Stored data:
━━━━━━━━━━━━━━━━

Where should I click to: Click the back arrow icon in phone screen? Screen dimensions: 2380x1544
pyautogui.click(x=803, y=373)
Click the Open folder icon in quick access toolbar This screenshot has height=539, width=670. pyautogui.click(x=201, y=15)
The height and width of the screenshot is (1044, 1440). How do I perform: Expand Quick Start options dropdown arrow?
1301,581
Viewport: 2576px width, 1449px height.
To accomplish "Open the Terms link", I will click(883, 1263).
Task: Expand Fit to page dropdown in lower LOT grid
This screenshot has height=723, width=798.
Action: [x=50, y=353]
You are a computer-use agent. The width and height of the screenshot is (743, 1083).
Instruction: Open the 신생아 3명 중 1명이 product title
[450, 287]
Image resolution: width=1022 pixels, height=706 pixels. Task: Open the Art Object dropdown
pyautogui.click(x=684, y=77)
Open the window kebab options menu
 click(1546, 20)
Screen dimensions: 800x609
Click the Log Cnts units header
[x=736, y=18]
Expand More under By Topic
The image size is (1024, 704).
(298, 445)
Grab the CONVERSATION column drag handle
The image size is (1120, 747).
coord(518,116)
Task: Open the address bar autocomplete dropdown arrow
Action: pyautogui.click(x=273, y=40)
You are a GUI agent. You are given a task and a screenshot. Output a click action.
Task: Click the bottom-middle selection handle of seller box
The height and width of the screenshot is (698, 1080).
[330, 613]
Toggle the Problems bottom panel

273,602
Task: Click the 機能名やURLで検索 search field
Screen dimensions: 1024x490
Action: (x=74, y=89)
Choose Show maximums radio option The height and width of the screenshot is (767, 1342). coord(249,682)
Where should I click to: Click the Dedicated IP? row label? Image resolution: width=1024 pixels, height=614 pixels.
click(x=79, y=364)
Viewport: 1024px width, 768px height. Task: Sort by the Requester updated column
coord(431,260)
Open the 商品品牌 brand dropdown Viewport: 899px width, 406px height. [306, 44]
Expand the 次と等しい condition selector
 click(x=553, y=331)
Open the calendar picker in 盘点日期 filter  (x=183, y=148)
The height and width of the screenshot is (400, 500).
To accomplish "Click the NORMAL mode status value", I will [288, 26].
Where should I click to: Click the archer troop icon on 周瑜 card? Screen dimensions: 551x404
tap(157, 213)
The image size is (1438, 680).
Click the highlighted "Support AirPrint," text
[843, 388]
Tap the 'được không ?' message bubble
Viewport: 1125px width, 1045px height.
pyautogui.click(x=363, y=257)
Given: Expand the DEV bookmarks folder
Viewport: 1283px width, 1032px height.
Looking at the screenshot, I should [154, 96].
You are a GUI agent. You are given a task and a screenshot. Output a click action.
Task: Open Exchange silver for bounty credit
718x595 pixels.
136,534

━━━━━━━━━━━━━━━━

Goal of the exercise:
Would you reproduce the whole listing above, word for word?

Answer section:
Where should I click to: Click the back arrow icon in phone screen? Screen dimensions: 2380x1544
pyautogui.click(x=803, y=373)
Click the Open folder icon in quick access toolbar This screenshot has height=539, width=670. pyautogui.click(x=201, y=15)
The height and width of the screenshot is (1044, 1440). How do I perform: Expand Quick Start options dropdown arrow?
1301,581
Viewport: 2576px width, 1449px height.
To accomplish "Open the Terms link", I will click(883, 1263).
Task: Expand Fit to page dropdown in lower LOT grid
This screenshot has height=723, width=798.
Action: [x=50, y=353]
You are a computer-use agent. The width and height of the screenshot is (743, 1083).
Instruction: Open the 신생아 3명 중 1명이 product title
[450, 287]
Image resolution: width=1022 pixels, height=706 pixels. Task: Open the Art Object dropdown
pyautogui.click(x=684, y=77)
Open the window kebab options menu
 click(1546, 20)
Screen dimensions: 800x609
Click the Log Cnts units header
[x=736, y=18]
Expand More under By Topic
The image size is (1024, 704).
(298, 445)
Grab the CONVERSATION column drag handle
The image size is (1120, 747).
coord(518,116)
Task: Open the address bar autocomplete dropdown arrow
Action: pyautogui.click(x=273, y=40)
You are a GUI agent. You are given a task and a screenshot. Output a click action.
Task: Click the bottom-middle selection handle of seller box
The height and width of the screenshot is (698, 1080).
[330, 613]
Toggle the Problems bottom panel

273,602
Task: Click the 機能名やURLで検索 search field
Screen dimensions: 1024x490
Action: (x=74, y=89)
Choose Show maximums radio option The height and width of the screenshot is (767, 1342). coord(249,682)
Where should I click to: Click the Dedicated IP? row label? Image resolution: width=1024 pixels, height=614 pixels.
click(x=79, y=364)
Viewport: 1024px width, 768px height. Task: Sort by the Requester updated column
coord(431,260)
Open the 商品品牌 brand dropdown Viewport: 899px width, 406px height. [306, 44]
Expand the 次と等しい condition selector
 click(x=553, y=331)
Open the calendar picker in 盘点日期 filter  (x=183, y=148)
The height and width of the screenshot is (400, 500).
To accomplish "Click the NORMAL mode status value", I will [288, 26].
Where should I click to: Click the archer troop icon on 周瑜 card? Screen dimensions: 551x404
tap(157, 213)
The image size is (1438, 680).
Click the highlighted "Support AirPrint," text
[843, 388]
Tap the 'được không ?' message bubble
Viewport: 1125px width, 1045px height.
pyautogui.click(x=363, y=257)
Given: Expand the DEV bookmarks folder
Viewport: 1283px width, 1032px height.
Looking at the screenshot, I should [154, 96].
You are a GUI agent. You are given a task and a screenshot. Output a click action.
Task: Open Exchange silver for bounty credit
718x595 pixels.
136,534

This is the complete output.